Bank of Spain Governor bids farewell, warning that little more than 20% of Spaniards trust Government

The Bank of SpainPablo Hernández de Cos, Bank of Spain's governor

The Governor of the Bank of Spain, Hernández de Cos, whose term of office ends next June, said farewell to Parliament yesterday, noting that just over 20% of citizens have confidence in the government, which means sharing with France the worst figure among the major European economies. In the case of political parties, the figure does not even reach 10%, and here Spain’s negative lead is indisputable. And Parliament itself is below 20%, which is also the lowest figure among the neighbouring countries.

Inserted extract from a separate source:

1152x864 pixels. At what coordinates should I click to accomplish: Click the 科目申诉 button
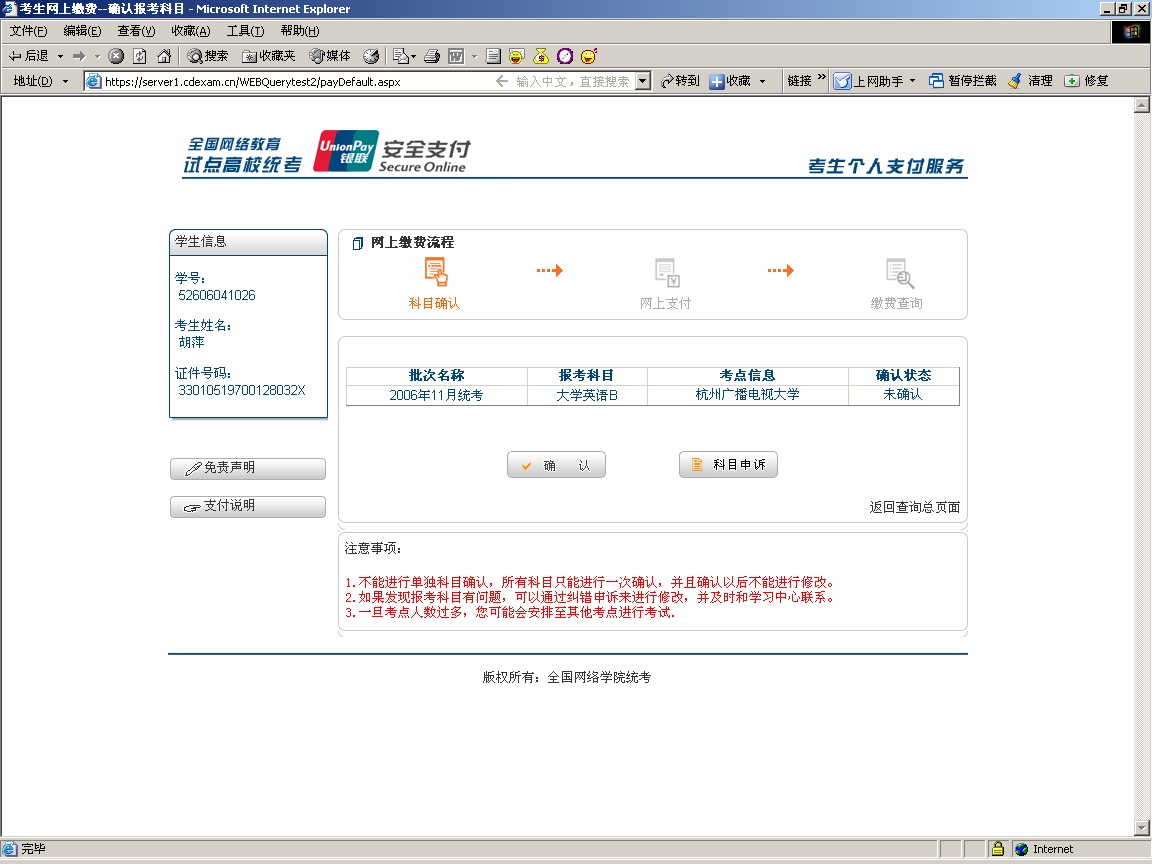click(728, 465)
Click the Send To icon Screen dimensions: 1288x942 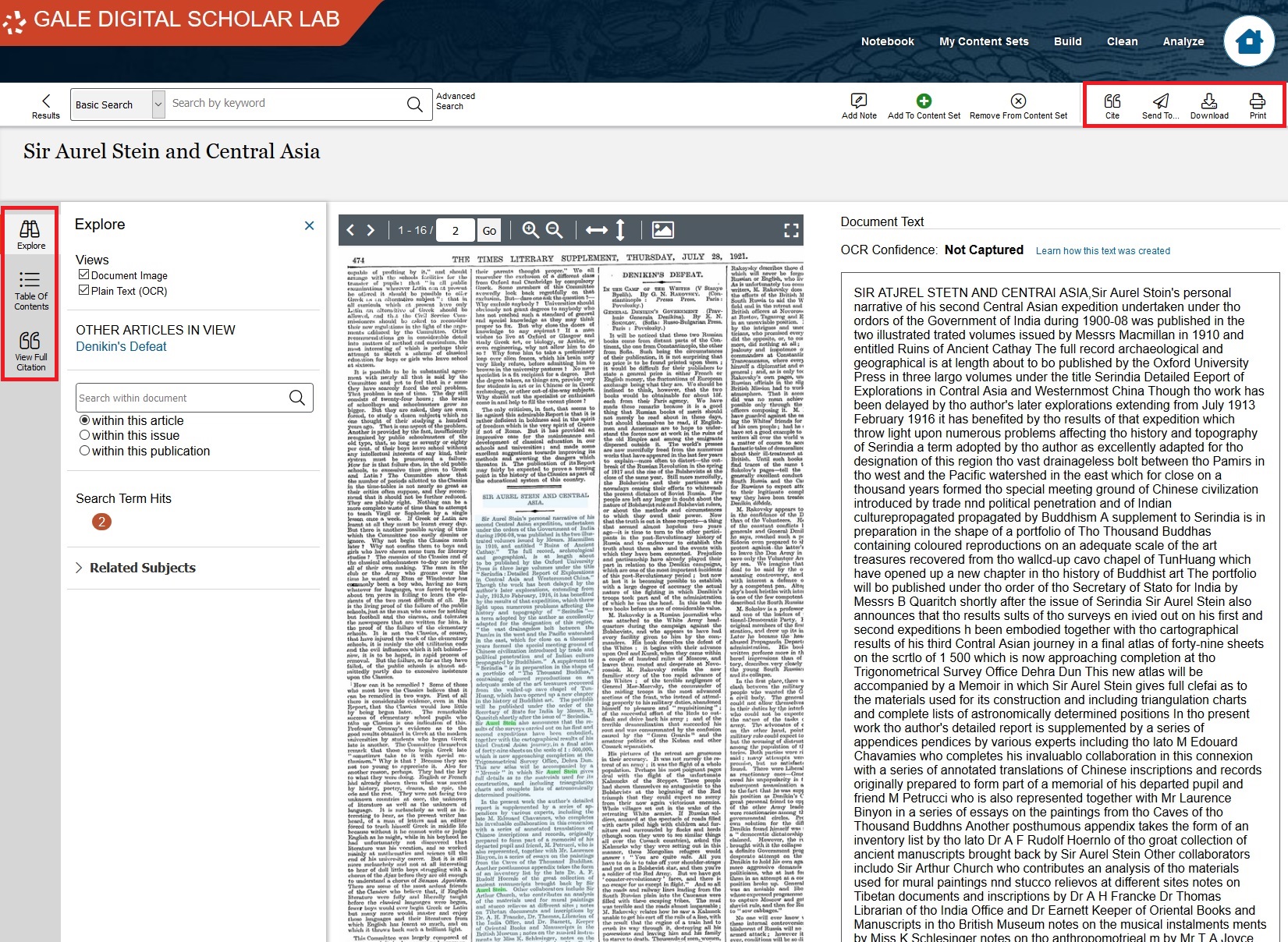[1161, 105]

“The differences between Spain and all the other countries are statistically significant,” explains the Bank of Spain, which also explains that “the degree of confidence that institutions generate in economic agents is a fundamental determinant of long-term growth”. This process, explained the governor, “began in the financial crisis”, and the deterioration in Spain has been “more marked than that observed in other neighbouring countries”.

Hernández de Cos also warned of the “dangers” that uncontrolled increases in the minimum wage and the homogeneous reduction in working hours could pose for the labour market. He insisted that the latest Social Security reform generates a bigger “hole” in the pension system and called for a “comprehensive review” of the tax system to improve the effectiveness and efficiency of tax collection and public spending.